*** Exercise input Section Begins ***

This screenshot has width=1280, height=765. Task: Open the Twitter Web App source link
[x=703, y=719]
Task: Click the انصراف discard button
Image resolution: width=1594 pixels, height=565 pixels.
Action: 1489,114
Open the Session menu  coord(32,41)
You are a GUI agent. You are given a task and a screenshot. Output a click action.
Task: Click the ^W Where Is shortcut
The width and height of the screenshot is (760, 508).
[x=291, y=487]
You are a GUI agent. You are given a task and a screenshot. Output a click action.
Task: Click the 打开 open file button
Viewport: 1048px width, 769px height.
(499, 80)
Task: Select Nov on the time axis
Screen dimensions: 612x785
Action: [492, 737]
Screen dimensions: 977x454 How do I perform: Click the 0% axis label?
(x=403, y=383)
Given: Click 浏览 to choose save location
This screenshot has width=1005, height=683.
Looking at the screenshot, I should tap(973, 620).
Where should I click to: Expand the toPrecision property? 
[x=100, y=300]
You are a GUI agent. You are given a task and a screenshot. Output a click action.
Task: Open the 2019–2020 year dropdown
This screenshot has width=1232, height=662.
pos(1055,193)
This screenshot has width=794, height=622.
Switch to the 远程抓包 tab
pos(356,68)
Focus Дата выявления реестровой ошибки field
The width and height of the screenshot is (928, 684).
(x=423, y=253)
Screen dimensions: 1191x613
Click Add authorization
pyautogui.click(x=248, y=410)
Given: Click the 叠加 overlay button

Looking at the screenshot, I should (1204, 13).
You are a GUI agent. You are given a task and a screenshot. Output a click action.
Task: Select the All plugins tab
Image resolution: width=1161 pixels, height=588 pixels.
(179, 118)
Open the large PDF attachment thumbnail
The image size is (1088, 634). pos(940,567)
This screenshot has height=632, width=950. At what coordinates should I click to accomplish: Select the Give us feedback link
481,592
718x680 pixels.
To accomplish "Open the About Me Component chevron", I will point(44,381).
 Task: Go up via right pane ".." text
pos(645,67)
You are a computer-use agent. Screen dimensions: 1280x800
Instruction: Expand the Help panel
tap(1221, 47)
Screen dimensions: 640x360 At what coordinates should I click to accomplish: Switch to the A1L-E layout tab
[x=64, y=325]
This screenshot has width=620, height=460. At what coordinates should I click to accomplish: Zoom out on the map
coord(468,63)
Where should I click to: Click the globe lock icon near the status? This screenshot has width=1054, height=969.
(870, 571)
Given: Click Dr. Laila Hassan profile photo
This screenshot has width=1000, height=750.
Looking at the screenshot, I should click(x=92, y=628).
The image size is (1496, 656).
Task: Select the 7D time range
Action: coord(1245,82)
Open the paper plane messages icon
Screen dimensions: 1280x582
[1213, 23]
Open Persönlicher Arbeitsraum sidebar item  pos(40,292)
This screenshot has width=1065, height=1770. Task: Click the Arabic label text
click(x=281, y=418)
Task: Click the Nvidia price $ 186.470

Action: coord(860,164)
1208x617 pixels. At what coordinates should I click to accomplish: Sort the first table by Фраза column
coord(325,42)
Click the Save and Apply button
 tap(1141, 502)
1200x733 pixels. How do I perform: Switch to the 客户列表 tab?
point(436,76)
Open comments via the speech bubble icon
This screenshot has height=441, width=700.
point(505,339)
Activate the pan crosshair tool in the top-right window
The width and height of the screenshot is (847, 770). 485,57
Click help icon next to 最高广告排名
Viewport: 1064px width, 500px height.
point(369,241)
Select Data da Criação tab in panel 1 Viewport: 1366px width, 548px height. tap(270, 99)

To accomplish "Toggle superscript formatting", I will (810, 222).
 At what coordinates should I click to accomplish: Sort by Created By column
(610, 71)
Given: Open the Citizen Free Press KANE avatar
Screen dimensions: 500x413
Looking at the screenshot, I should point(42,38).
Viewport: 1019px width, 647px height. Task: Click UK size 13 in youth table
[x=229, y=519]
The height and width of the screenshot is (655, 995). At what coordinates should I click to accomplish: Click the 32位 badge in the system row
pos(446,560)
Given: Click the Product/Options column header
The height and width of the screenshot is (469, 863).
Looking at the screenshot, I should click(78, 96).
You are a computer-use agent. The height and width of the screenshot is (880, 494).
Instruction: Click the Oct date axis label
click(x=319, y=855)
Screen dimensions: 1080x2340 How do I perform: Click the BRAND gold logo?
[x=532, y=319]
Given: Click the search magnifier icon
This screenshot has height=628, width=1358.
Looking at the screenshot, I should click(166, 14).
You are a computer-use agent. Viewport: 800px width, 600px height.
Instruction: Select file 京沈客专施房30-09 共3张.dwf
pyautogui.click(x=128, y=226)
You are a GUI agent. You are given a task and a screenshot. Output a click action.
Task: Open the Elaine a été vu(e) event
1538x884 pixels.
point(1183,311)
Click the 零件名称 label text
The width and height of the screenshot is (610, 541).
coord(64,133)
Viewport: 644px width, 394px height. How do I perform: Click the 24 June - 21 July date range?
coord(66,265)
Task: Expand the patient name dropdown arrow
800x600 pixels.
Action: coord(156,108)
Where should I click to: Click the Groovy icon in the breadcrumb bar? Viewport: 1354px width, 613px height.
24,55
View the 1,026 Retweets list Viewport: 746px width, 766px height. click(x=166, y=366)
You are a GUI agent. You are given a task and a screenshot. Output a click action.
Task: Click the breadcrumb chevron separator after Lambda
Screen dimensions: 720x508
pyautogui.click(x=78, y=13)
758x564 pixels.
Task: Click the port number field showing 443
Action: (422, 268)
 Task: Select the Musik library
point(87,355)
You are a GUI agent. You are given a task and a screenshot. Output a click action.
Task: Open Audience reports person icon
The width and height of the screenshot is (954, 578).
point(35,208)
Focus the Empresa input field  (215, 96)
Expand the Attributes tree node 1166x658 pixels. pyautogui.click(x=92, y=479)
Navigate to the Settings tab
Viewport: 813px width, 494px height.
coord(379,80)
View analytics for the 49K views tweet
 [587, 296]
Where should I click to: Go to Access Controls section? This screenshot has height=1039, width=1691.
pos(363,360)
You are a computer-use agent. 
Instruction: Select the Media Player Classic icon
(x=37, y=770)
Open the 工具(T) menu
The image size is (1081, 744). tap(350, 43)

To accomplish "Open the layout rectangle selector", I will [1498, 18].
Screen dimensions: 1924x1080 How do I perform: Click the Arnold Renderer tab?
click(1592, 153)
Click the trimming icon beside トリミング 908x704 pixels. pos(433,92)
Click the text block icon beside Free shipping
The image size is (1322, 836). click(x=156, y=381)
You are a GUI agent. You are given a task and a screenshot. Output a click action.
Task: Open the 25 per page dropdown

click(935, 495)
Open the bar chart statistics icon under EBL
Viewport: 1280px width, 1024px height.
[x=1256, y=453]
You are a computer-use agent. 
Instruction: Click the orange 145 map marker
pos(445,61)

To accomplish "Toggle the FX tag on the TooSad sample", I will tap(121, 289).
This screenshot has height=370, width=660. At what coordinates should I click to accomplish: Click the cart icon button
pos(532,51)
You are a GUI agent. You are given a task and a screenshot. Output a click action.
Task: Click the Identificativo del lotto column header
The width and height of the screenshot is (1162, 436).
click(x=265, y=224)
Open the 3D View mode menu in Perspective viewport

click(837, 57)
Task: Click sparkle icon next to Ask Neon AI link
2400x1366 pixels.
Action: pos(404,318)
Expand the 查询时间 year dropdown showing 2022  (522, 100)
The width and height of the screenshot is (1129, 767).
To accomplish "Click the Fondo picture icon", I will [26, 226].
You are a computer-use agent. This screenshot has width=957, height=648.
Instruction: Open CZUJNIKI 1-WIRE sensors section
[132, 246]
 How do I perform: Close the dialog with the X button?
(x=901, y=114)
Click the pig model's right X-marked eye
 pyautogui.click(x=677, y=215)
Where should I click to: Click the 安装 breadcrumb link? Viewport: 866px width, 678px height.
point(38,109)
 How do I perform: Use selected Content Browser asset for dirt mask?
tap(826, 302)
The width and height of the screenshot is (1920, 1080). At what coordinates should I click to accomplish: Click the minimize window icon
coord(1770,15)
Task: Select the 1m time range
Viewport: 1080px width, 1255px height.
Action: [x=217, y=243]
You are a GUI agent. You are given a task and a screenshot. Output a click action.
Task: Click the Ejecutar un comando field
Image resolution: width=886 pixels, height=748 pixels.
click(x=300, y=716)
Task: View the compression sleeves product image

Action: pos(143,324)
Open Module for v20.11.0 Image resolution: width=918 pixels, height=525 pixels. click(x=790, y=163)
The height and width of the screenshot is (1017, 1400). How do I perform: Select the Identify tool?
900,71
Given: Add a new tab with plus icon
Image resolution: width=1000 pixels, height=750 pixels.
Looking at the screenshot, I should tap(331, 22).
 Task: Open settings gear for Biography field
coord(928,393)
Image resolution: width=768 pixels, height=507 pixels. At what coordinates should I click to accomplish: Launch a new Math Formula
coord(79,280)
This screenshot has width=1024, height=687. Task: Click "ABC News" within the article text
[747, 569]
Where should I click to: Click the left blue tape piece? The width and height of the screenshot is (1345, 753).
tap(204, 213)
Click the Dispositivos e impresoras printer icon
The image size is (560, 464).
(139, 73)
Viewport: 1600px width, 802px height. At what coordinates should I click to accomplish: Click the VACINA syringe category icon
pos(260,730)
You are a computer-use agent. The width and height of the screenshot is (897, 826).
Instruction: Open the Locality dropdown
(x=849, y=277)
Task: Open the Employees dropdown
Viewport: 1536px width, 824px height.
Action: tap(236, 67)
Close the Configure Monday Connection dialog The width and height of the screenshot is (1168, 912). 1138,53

*** Exercise input Section Ends ***

» **Activity**
Only a number is expected: how many lines of the data include the string "chevron".

» **Expected output**
2